Peters also cited the state’s Public Authorities Law, which stipulates that the state can recover governmental costs from public authorities and public benefit corporations for certain services the state provides to them.

“These expenses include personal service costs,” Peters wrote, “maintenance and operation of state equipment and facilities, and contractual services that are provided by the state to public authorities that are not otherwise reimbursed.”

Peters said that this year alone, major public authorities were billed a total of $39.7 million in cost recovery fees, including $11.641 million to the New York State Energy Research and Development Authority, $5.853 million to Battery Park, $6.405 million to the New York State Housing Finance Agency and $4.727 million to the New York State Environmental Facilities Corporation.

A request for comment sent to ORDA Director of Communications Jon Lundin was redirected to Peters and the state’s Division of Budget.

As of last October, the MTA had $36.7 billion of outstanding debt as it eyes an ambitious capital plan for 2015 to 2019. Meanwhile, many commuters in the greater New York City area are upset with rising fares and deteriorating services. In October, after much public quibbling, Cuomo and city Mayor Bill de Blasio agreed to terms on the $26 billion capital plan.

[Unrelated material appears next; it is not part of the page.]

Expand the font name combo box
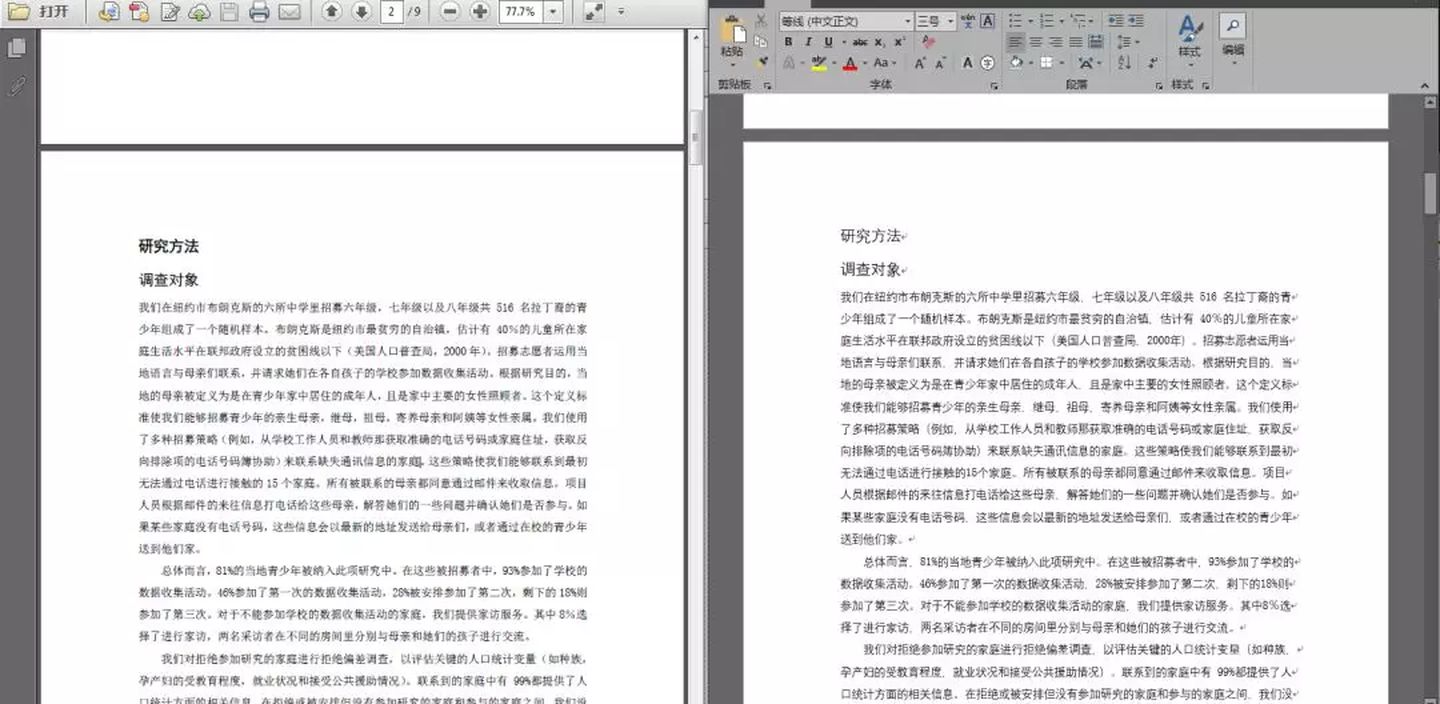 (907, 21)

For ORDA, even with a financial bounce-back this winter thanks to colder winter temperatures and much more snow compared to 2015-16, the past few years have been very tough. The authority has incurred some of its highest operating losses ever: $19.5 million in 2013-14, $25.4 million in 2015-16 and a total of nearly $200 million over the last decade.

ORDA’s operating revenues dropped by 25 percent from 2014-15 to 2015-16 as Whiteface’s total yearly revenue dropped from $9.5 million to $7.7 million year-over-year. Whiteface received just 58 inches of natural snow and more than 17 inches of rain in 2015-16, compared to a typical average of more than 100 inches of snow.

The authority’s longtime CEO, Ted Blazer, announced his retirement in December and was succeeded by former Gore Mountain General Manager Mike Pratt. In May, former Gore Mountain Business Manager Peggy Evatt began her tenure as ORDA’s chief financial officer. She succeeded Padraig Power, who served as CFO for nearly five years through the turbulent financial times for the authority.

At ORDA’s board meeting last month, it reported that it bettered its operating loss this year to $20.7 million, compared with $25.4 million in 2015-16.

Cuomo also has pledged $20 million worth of upgrades to its winter sports facilities at Whiteface and Gore mountains and at Mount Van Hoevenberg in Lake Placid, with a specific focus of emphasizing year-round attractions. At Mount Van Hoevenberg — currently home of the state’s bobsled-luge-skeleton track, cross-country skiing and biathlon venues — the state wants to finance the construction of the longest “mountain coaster” in the United States. At Whiteface, the state plans to build one of the longest zip lines in North America. Cuomo said in January that Whiteface and Gore aren’t good enough to compete globally without upscale amenities and conveniences and year-round attractions.